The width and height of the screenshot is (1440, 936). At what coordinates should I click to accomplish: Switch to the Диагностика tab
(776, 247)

════════════════════

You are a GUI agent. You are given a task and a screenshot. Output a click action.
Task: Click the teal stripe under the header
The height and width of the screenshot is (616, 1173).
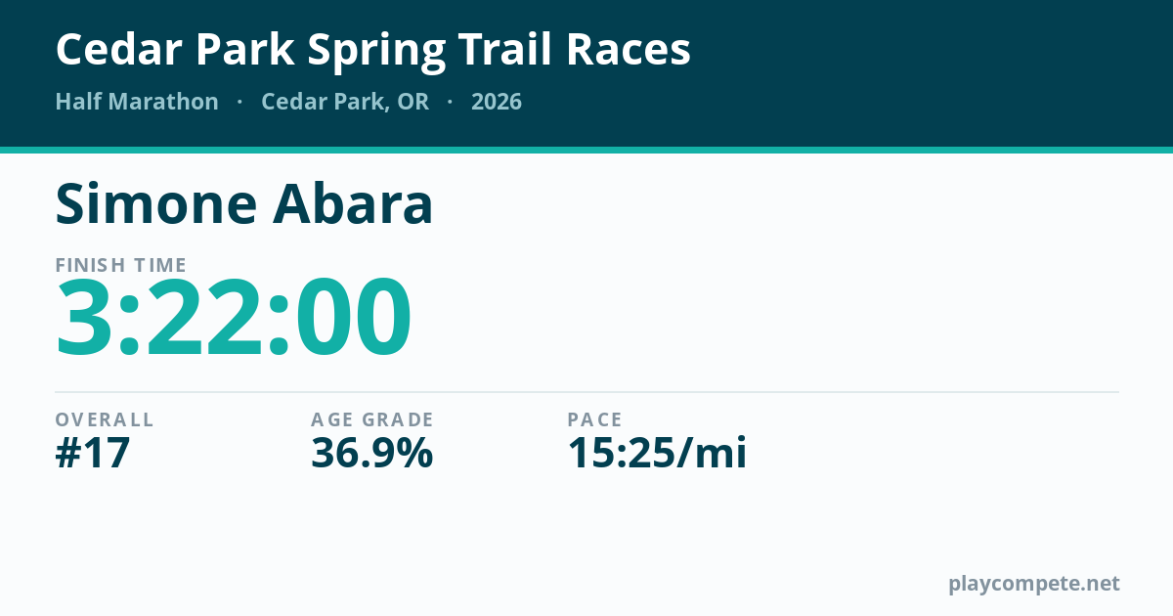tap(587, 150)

════════════════════

Duplicate the records from the line containing "You are a GUI" through the line containing "tap(587, 150)", keeping both of those lines. Omit the pictures from your answer.

**Written answer:**
You are a GUI agent. You are given a task and a screenshot. Output a click action.
Task: Click the teal stripe under the header
The height and width of the screenshot is (616, 1173).
tap(587, 150)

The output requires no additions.